JJ later puts Clyde in jail and wants to become a cop but Jennifer and Abigail are against his decision because they both think that he is making too quick of a decision and his mother Jennifer wants him to finish college before he thinks about putting his life in danger. He also begins to pursue a relationship with Gabi Hernandez. After their break-up, he starts seeing Lani Price (Sal Stowers). Things take a worse turn when he shoots his girlfriend's brother Theo Carver and gets suspended and charged. Unable to deal with the guilt of shooting Theo who sadly slipped into coma, he breaks up with Lani. The charges then get dropped, but on Christmas Eve knowing he was responsible for Theo's shooting, he attempts suicide, but is stopped by Gabi Hernandez when she happens to show up at his hotel room. She spends the night with him just to keep him safe. The next day, JJ gets back together with his ex girlfriend, Lani. He then learns that she is pregnant, but wrongly believes the baby is his, when in fact it is Eli's after their one night stand on the Christmas Eve. He decides not to go back to being a detective Instead, he becomes interested in a new career as an emergency medical technician. He breaks up with Lani after learning that she had cheated on him and is expecting someone else's baby. They decide they are better off as friends.

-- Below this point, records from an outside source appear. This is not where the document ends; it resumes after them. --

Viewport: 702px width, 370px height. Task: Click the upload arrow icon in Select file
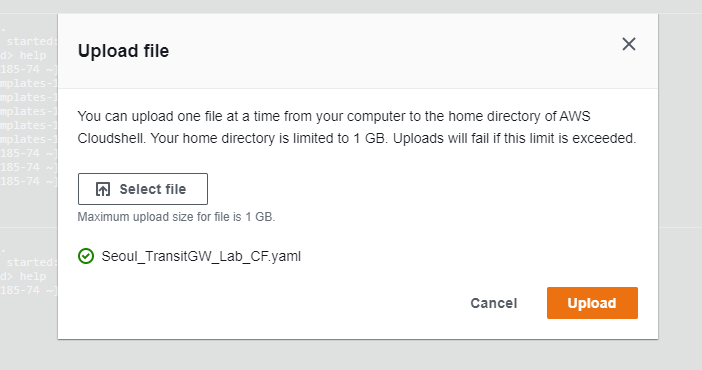pos(103,189)
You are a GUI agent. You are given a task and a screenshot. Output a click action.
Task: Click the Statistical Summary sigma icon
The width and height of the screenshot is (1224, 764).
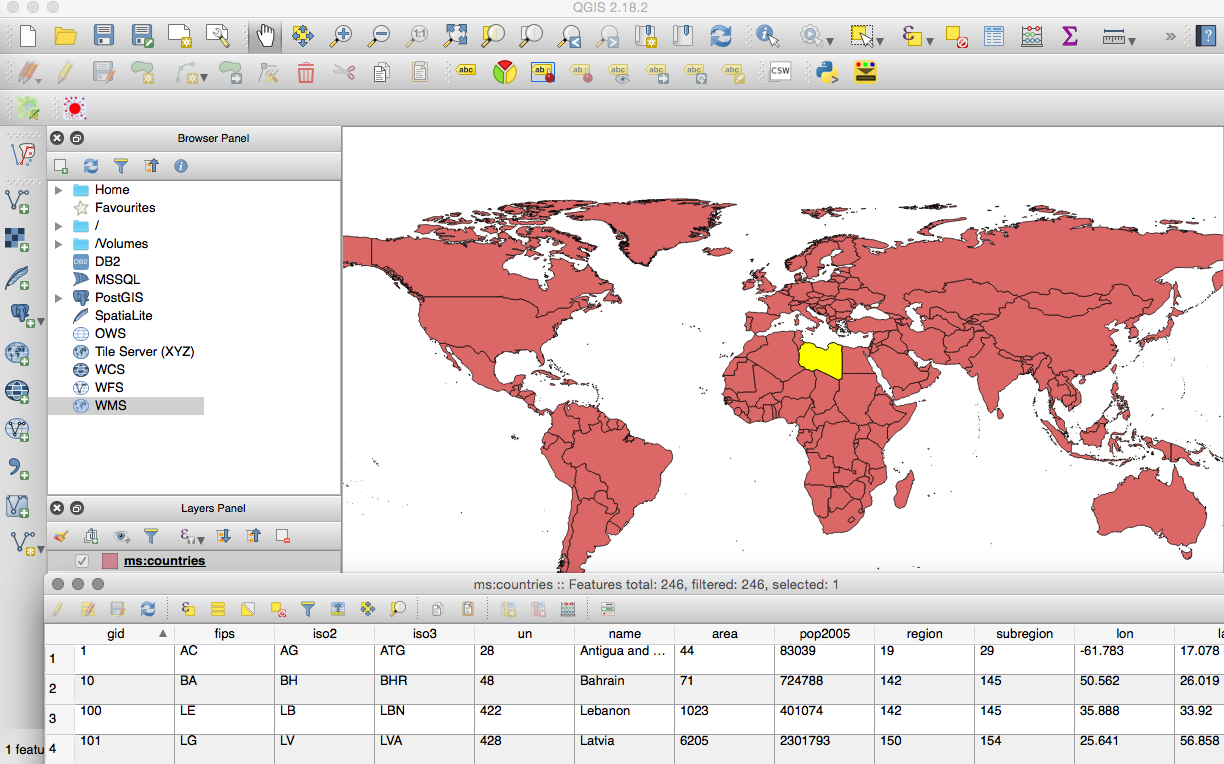[x=1070, y=37]
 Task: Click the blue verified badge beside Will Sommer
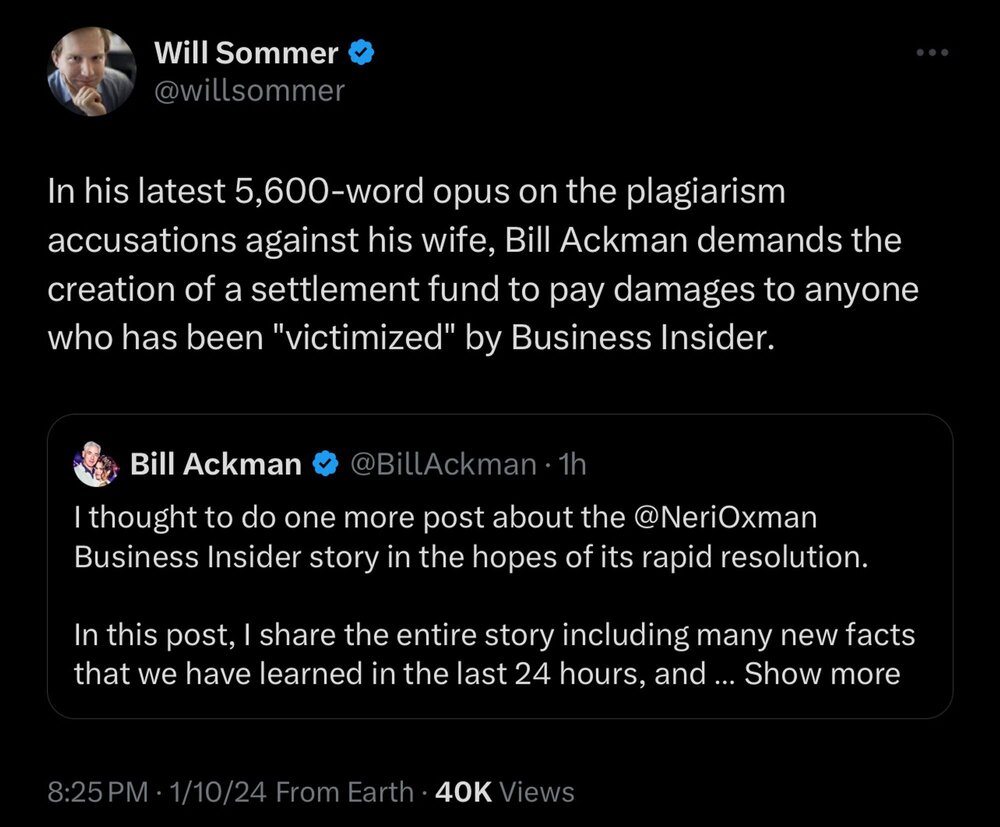coord(361,54)
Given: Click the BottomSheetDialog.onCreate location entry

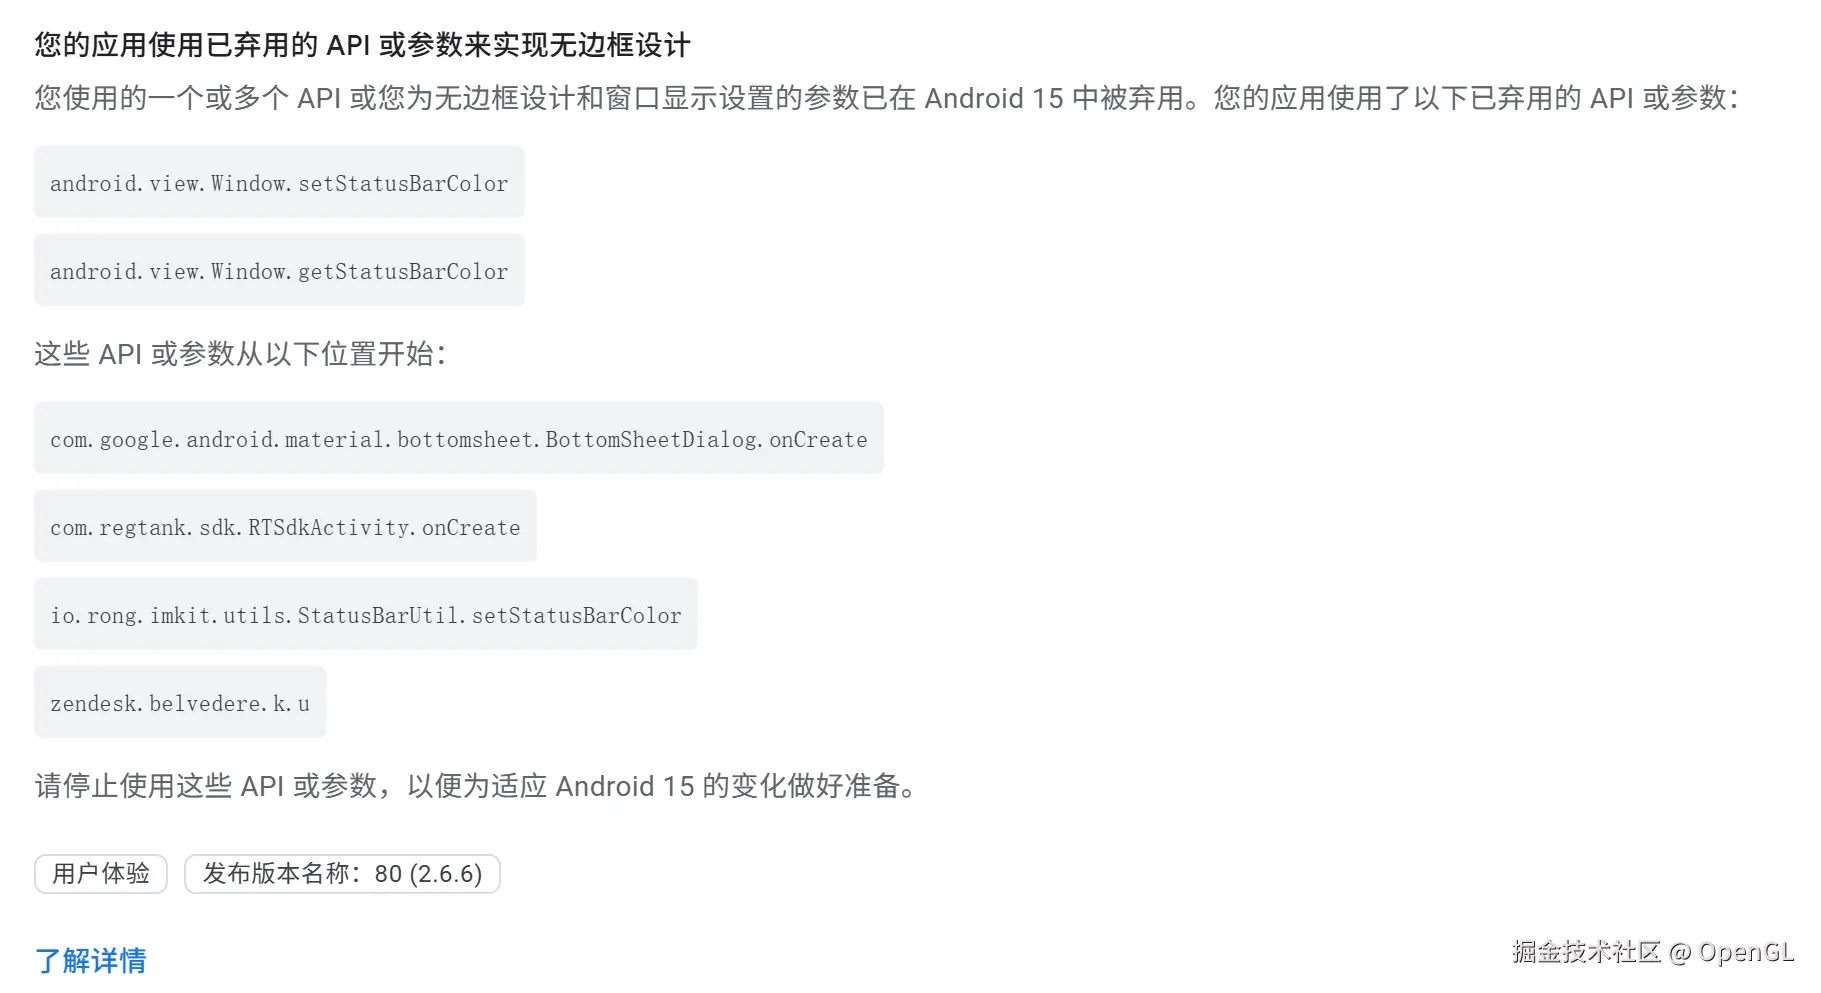Looking at the screenshot, I should click(458, 439).
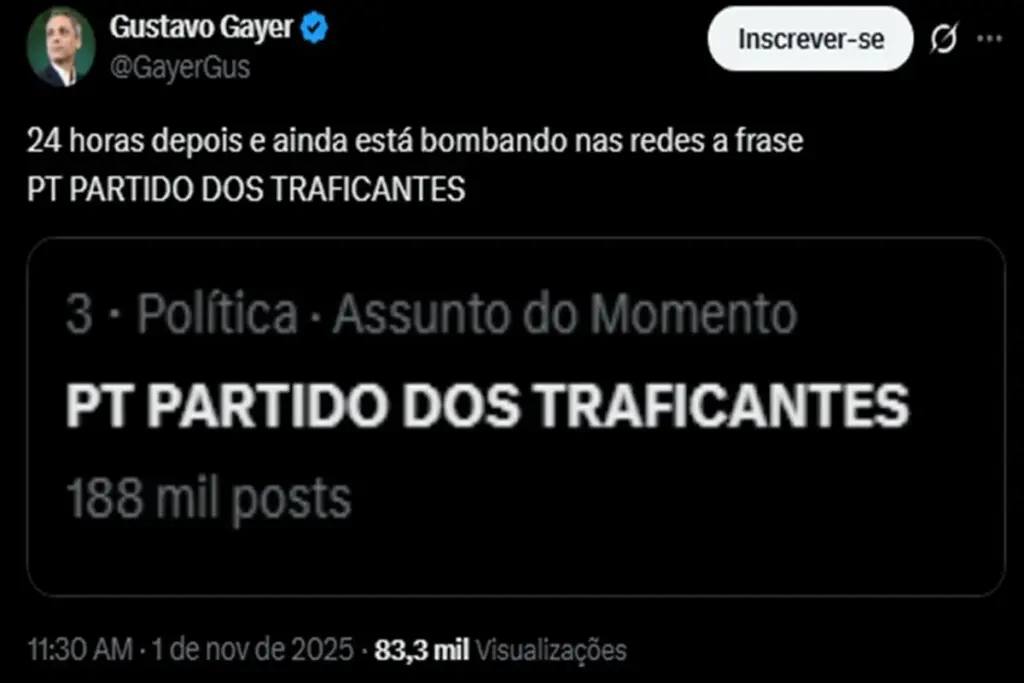Click the Política category label in image

(x=217, y=314)
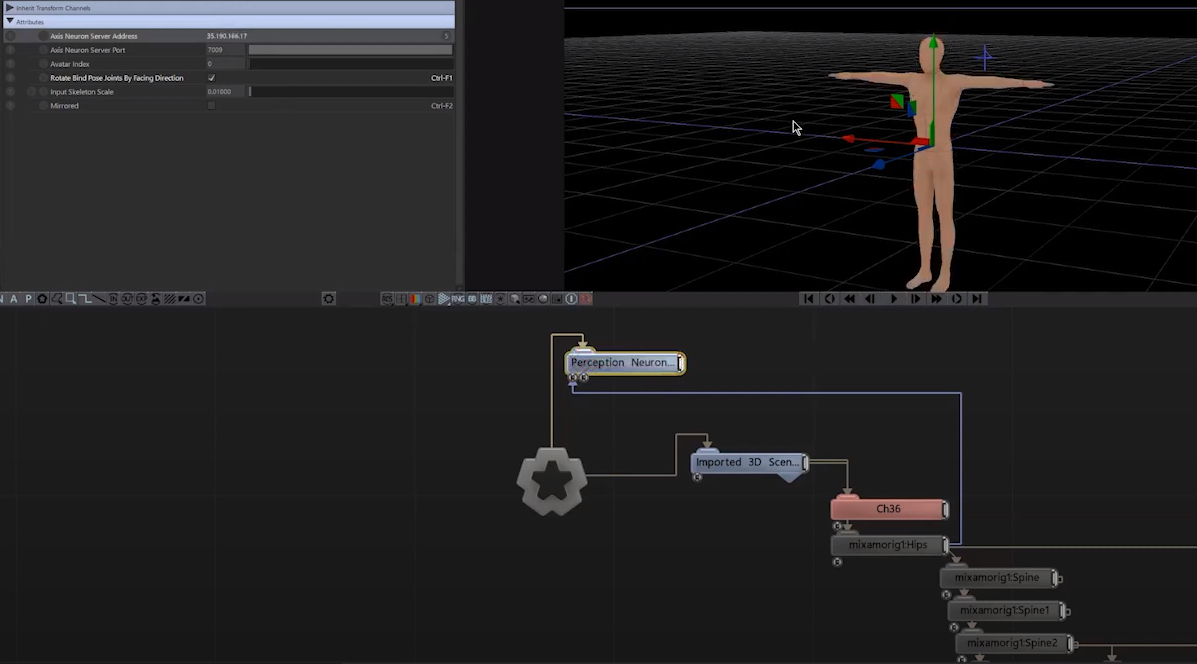Jump to the start of the timeline
1197x664 pixels.
[808, 299]
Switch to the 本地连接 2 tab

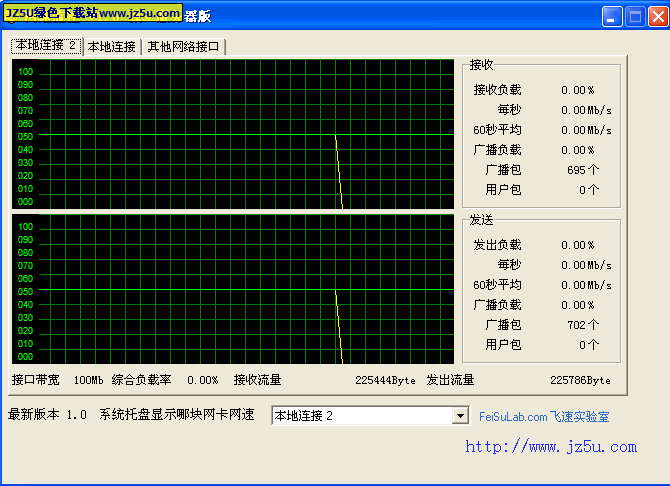pyautogui.click(x=46, y=45)
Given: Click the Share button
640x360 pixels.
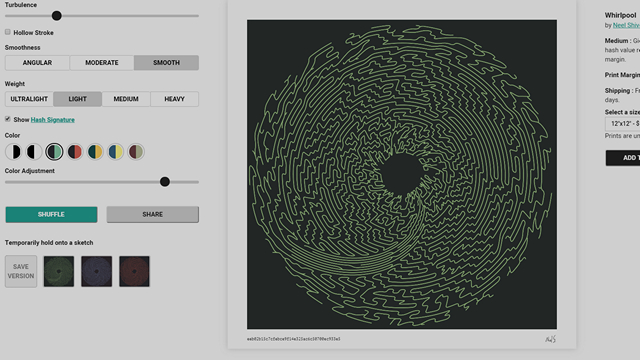Looking at the screenshot, I should [153, 214].
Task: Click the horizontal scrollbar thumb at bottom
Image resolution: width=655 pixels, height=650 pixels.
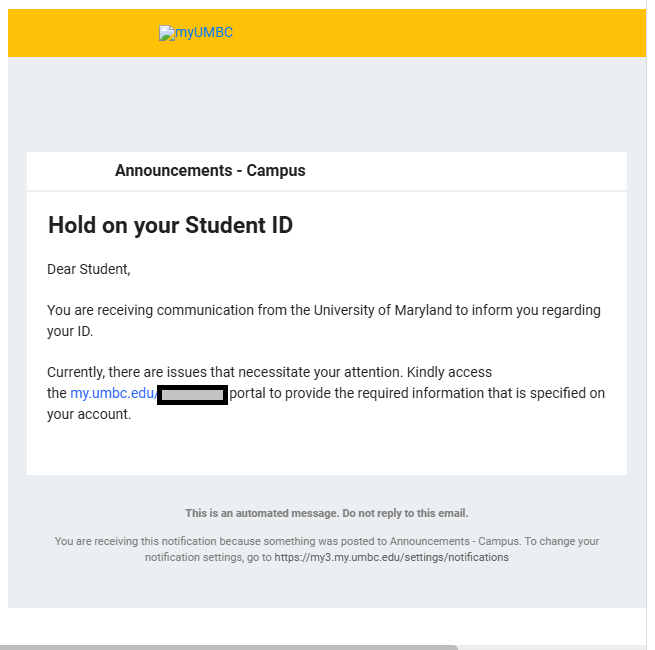Action: [x=228, y=647]
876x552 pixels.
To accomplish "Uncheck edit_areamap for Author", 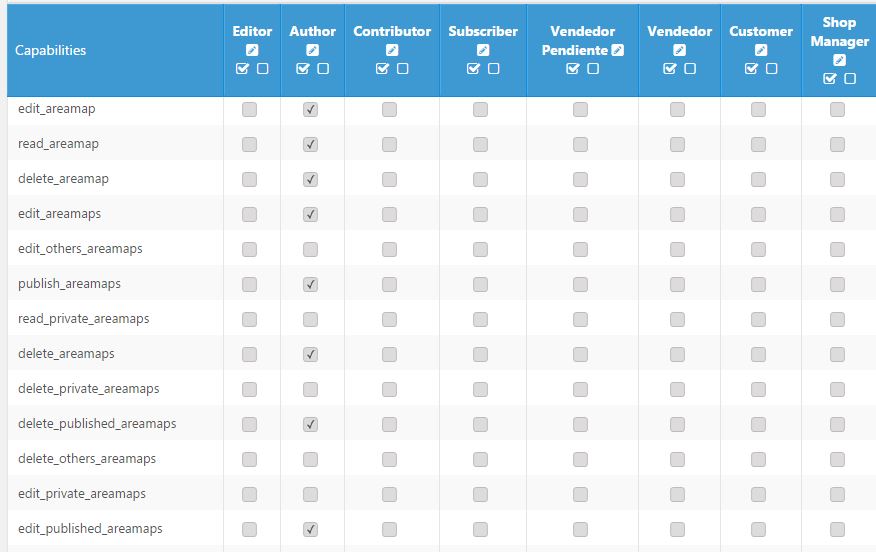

In December 2018, JJ comes to the aid of Haley Chen, a nurse at University Hospital, who attempted suicide. He befriends her and invites her to Doug's place for the New Year's Eve party. As their connection builds, she confides in him about being an illegal immigrant, and they grow closer and even share a few kisses. After JJ confides in a recently returned Jack about Haley's immigration status and he reveals it during a televised debate for Mayor, his relationship with Haley begins to deteriorate. When she is eventually arrested, JJ pleads for Haley's forgiveness and in an effort to make up for the mistake, JJ offers to marry Haley in order to help her avoid deportation; she declines the proposal and marries Tripp Dalton instead in order to get a green card. Just a few days after the wedding, she confesses the truth about the fake marriage and gets arrested. As she is about to deported, JJ saves her in the last minute and they become fugitives. JJ turns himself in after learning of his mother's arrest.

==Reception==
Michael Fairman described the character's return as "long-awaited" and said Moss would "add to the young hunk quotient in Salem!" Jillian Bowe immediately hoped that Moss's JJ would cause trouble for Jennifer and Daniel. Moss was voted as the #1 soap newcomer in the June 10, 2013 issue of Soap Opera Digest with 34% of votes. Jamey Giddens praised Moss and claimed him as a "breakout, young adult star." According to Giddens, JJ becomes a voice for the fans of Jack and Jennifer who were upset about the Daniel/Jennifer (Dannifer) pairing. "I absolutely love it when he gives Jennifer and Abigail grief for being able to so readily replace Jack with Daniel," remarked Giddens. Giddens hoped JJ would cause even more trouble by "hooking up" with Jennifer's rival, and Daniel's ex-wife, Chloe Lane (Nadia Bjorlin). Laurisa Mahlin of Soap Central praised the dynamic in contrast to the usual romantic triangle for Dannifer. Mahlin explained that even though JJ is acting horribly, it was enough for most fans that he caused trouble for the hated pairing. Jamey Giddens later said that Moss's JJ was the "best foil ever" for the couple and that JJ gave the pairing a rooting factor.